I'm trying to create multiple dummy variables, based on one column called 'Tags' within my df (14 rows, 2 columns, Score and Tags. My problem is that in each cell there can be any number of chr values (up to about 30 values).
When I ask for:
str(df$Tags)
R returns:
chr [1:14] "\"biologische gerechten\", \"certificaat van uitmuntendheid tripadvisor 2016\", \"gebruik streekproducten\", \"lactose intolera"| __truncated__ ...
And when I ask for:
df$Tags[1]
R returns:
[1] "\"biologische gerechten\", \"certificaat van uitmuntendheid tripadvisor 2016\", \"gebruik streekproducten\", \"lactose intolerantie\", \"met familie\", \"met vrienden\", \"noten allergie\", \"pinda allergie\", \"vegetarische gerechten\", chinees, gastronomisch, glutenvrij, kindvriendelijk, romantisch, traditioneel, trendy, verjaardag, zakelijk"
It seems that the values within the first cell are not formatted the same (the values between comma's)
So what I wish for, is to create a dummy variable for each possible value that occurs within each cells. So the first new dummy should be called "biologische gerechten" (or any alike) and should show for each case whether the corresponding value is present (1) in the column 'Tags' or not (0).
i tried several things with 'dplyr' like:
df = mutate(df, biologisch = ifelse(Tags == "biologische gerechten", 1, 0))

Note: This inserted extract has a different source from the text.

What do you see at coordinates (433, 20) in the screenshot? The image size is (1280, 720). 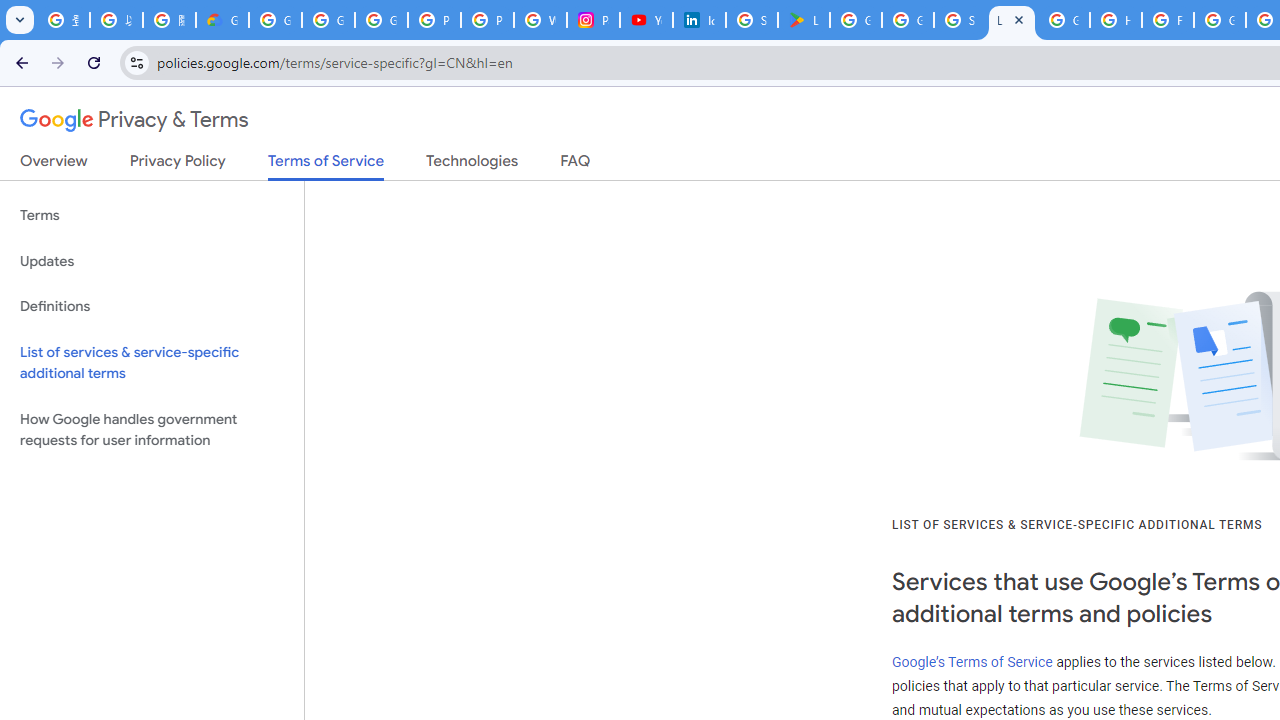 I see `'Privacy Help Center - Policies Help'` at bounding box center [433, 20].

R does create a new column 'biologisch', but it only contains zero's. Is there another way to separate all values and then create dummy variables for all possible values? Hope someone can help me, thank you!
Here's one solution:
# make some toy data to test
set.seed(1)
df <- data.frame(Score = rnorm(10),
Tags = replicate(10, paste(sample(LETTERS, 5), collapse = ", ")),
stringsAsFactors = FALSE)
# load stringr, which we'll use to trim whitespace from the split-up tags
library(stringr)
# use strsplit to break your jumbles of tags into separate elements, with a
# list for each position in the original vector. i've split on commas here,
# but you'll probably want to split on slashes or slashes and quotation marks.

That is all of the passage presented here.